Nach Kriegsende blieb Wenn die bunten Fahnen wehen populär und wurde in Westdeutschland bei den Pfadfindern und in der kirchlichen Jugendarbeit gesungen. Seitdem das Lied 1965 in die Mundorgel aufgenommen wurde, nahm die Bekanntheit des Liedes rapide zu. Hierzu trug auch bei, dass Heino und der Montanara-Chor das Lied in ihr Repertoire aufnahmen und es auf Schallplatten verbreiteten.[1] Das Lied fand Eingang in das bis 2017 an die Soldaten der Bundeswehr ausgegebene Liederbuch Kameraden singt!. Laut einer Umfrage des Instituts für musikalische Volkskunde 1975 war Wenn die bunten Fahnen wehen in der Bundesrepublik Deutschland das am fünftmeisten bekannte Lied: 73,4 % der Befragten kannten es, und von diesen sangen es 21,2 % gern.[2]

In der DDR wurde das Lied unter anderem im offiziellen FDJ-Liederbuch Leben – Singen – Kämpfen[3] und in Bernd Pachnickes Deutsche Volkslieder (Edition Peters)[4] abgedruckt und gehörte zum Repertoire des Gerd Michaelis Chors, der es 1971 auf die Langspielplatte Jetzt kommen die lustigen Tage (Amiga) einsang.

Liedtext

Laut Eckhard John ist der Liedtext „geprägt von Fernweh, Reiselust und Naturbegeisterung“ und „atmet gänzlich den Geist der bündischen Jugendbewegung“.[1]
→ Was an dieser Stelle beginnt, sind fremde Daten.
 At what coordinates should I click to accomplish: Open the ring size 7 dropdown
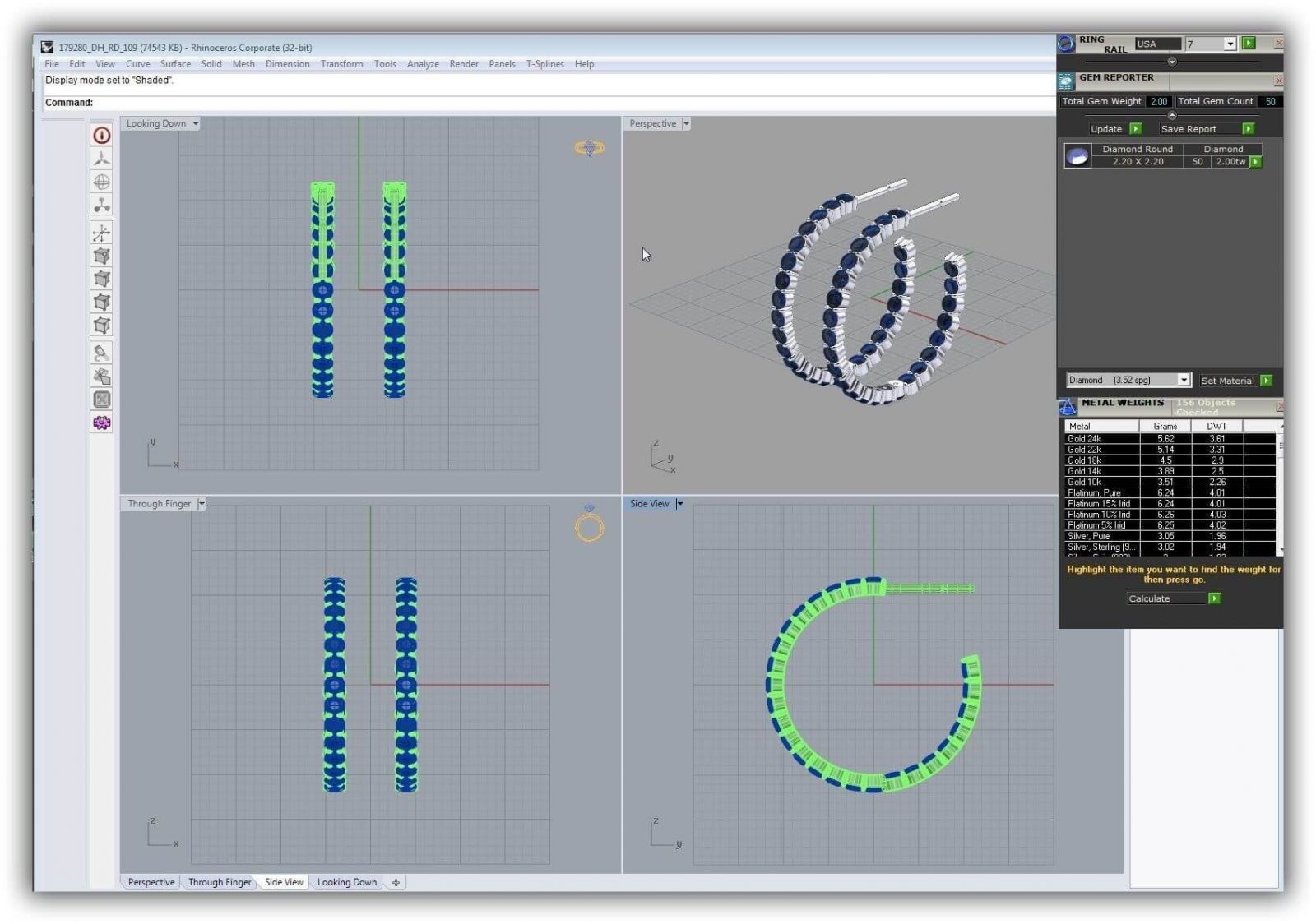pyautogui.click(x=1230, y=44)
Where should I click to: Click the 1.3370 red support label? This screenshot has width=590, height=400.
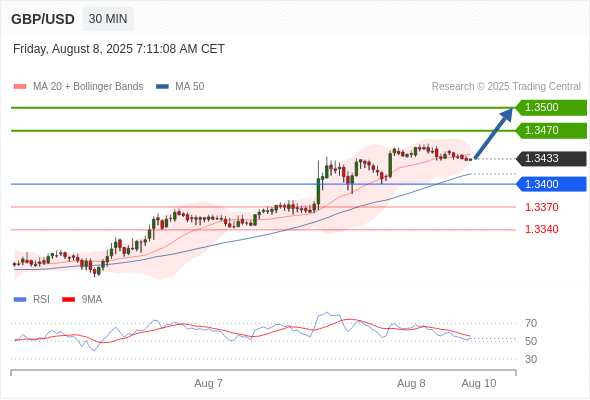[541, 207]
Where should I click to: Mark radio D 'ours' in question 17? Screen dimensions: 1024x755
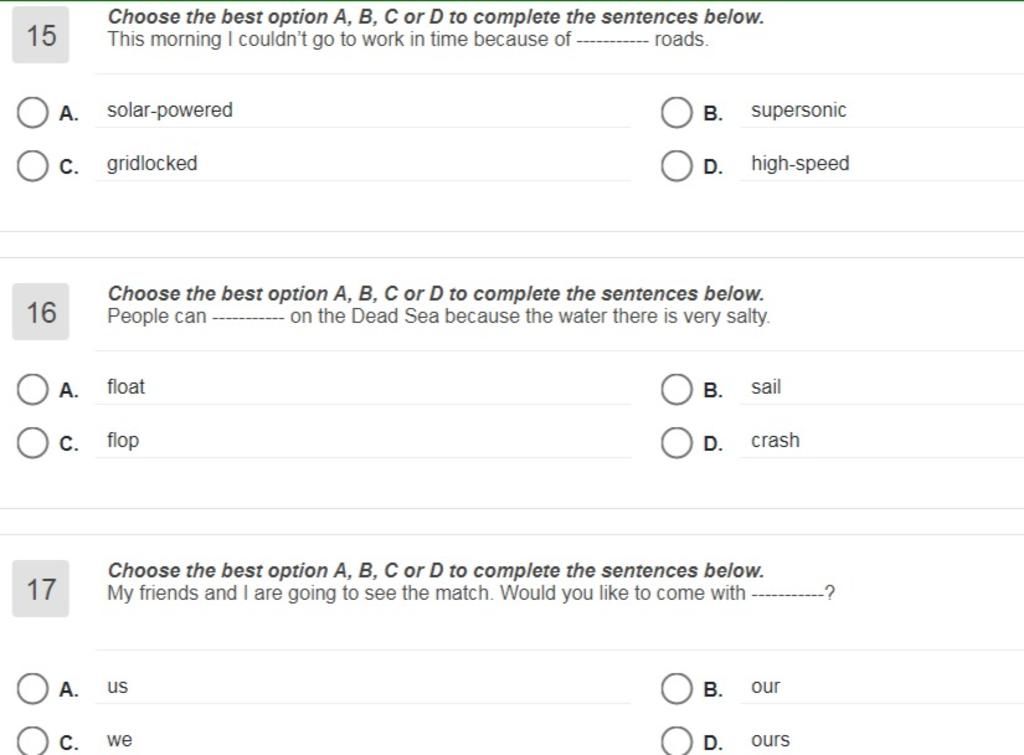677,742
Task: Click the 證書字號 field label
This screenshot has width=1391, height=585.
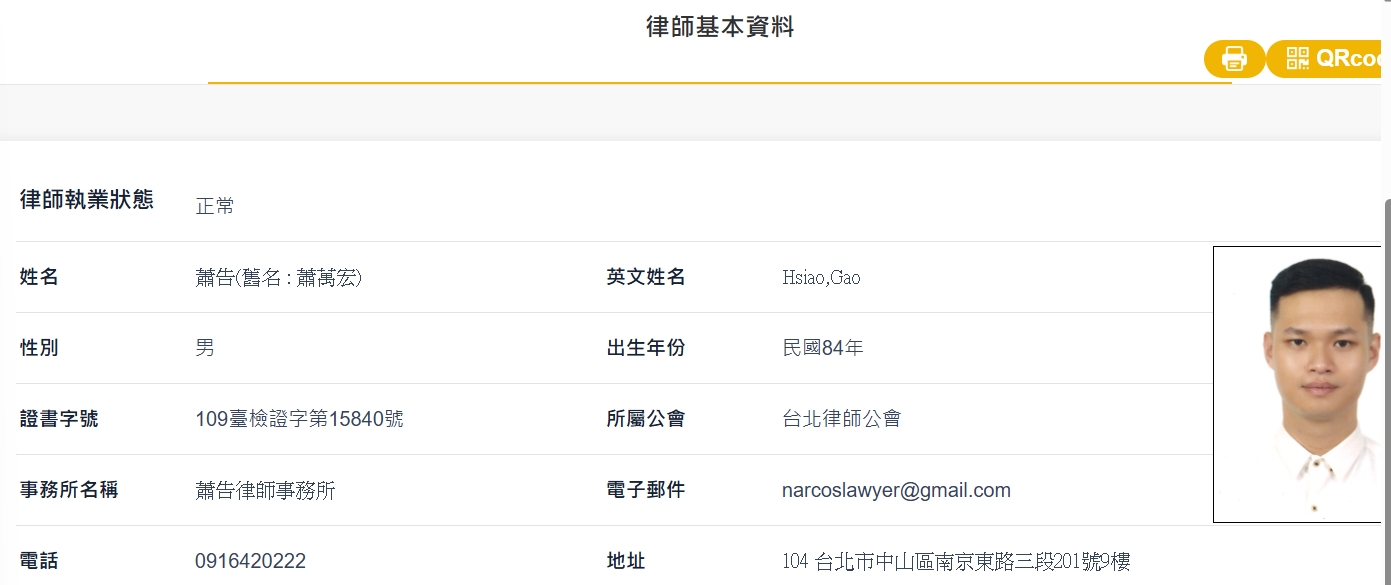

In der ersten Strophe wird die Fahrt übers Meer unter wehenden „bunten Fahnen“ in ferne Länder besungen. In der zweiten Strophe wird auf das Erlebnis der Wettererscheinungen Bezug genommen. Die dritte Strophe besingt die „wilden Wandervögel“, die durch die Nacht marschieren und ihre Lieder „schmettern“, dass „die Welt vom Schlaf erwacht“. Die vierte Strophe beschreibt (im Kontrast zu ersten) die Sinneseindrücke einer Bergwanderung.

Melodie

Die eingängige Melodie im Viervierteltakt macht das Lied sehr geeignet zum Marschieren, und so wurde es in der NS-Zeit in mehrere Soldaten-Liederbücher aufgenommen und später auch bei der Bundeswehr gesungen.[5]

Kontrafaktur und Parodie

Bereits während des Zweiten Weltkriegs gab es eine Umdichtung des Liedes als Brüder macht euch auf zum Streite (Granatwerferlied).[6] In der Schweiz erschien 1945 eine katholische Kontrafaktur („Bergsteigerlied“).[7] Anlässlich der Proteste gegen den NATO-Doppelbeschluss erschien 1982 von den Drei Tornados eine Parodie des Liedes unter dem Titel Pershings Zapfenstreich (Wenn die schlanken Pershings fliegen).[8]

Literatur

  • Wolfgang Lindner: Jugendbewegung als Äußerung lebensideologischer Mentalität. Verlag Dr. Kovač, Hamburg 2003, ISBN 3-8300-0886-4.
  • Alfred Zschiesche: Wenn die bunten Fahnen wehen. In: Alfred Zschiesche, Otto Leis (Hrsg.): Wenn die bunten Fahnen wehen. Klampfenlieder. Plauen i. V.: Verlag Günther Wolff 1936.

Einzelnachweise

  1. a b c Eckhard John: Wenn die bunten Fahnen wehen. In: Populäre und traditionelle Lieder. Historisch-kritisches Liederlexikon. Deutsches Volksliedarchiv, 2013.
  2. Ernst Klusen: Zur Situation des Singens in der Bundesrepublik Deutschland, Band 2. Musikverlag Gerig, 1974, S. 43.
  3. Leben, singen, kämpfen. Liederbuch der deutschen Jugend. Herausgegeben vom Zentralrat der Freien Deutschen Jugend. Verlag Neues Leben, Berlin 1958 (alphabetisches Titelverzeichnis bei DZB lesen).
  4. Bernd Pachnicke: Deutsche Volkslieder: 280 ausgewählte Liedtexte. Edition Peters, Leipzig 1981, S. 42.
  5. Georg Nagel: „Hei, die wilden Wandervögel“ – Alfred Zschiesches ‚bündischer Superhit‘ „Wenn die bunten Fahnen wehen“. In: Deutsche Lieder. Bamberger Anthologie. Liedtextinterpretationen. Hamburg, 16. Mai 2016.
  6. Brüder macht euch auf zum Streite (Granatwerferlied). In: Im gleichen Schritt und Tritt. Liederbuch ostmärkischer Soldaten. Hrsg. vom Stellvertr. Generalkommando XVIII. AK. unter Mitarbeit von Prof. Karl Senn (Innsbruck). Zentralverlag der NSDAP, München, ohne Jahr (ca. 1940), S. 93f.
  7. Wenn die bunten Fahnen wehen. In: Jungsang. Das Liederbuch der katholischen Jungmannschaft. Rex-Verlag S.K.J.V., Luzern 1945, S. 153f. Deutsche Volksliedarchiv V 3/6140.
  8. Die 3 Tornados: Pershings Zapfenstreich auf YouTube. Erschienen auf der LP Wir wollen leben. Lieder gegen den Untergang, 1982.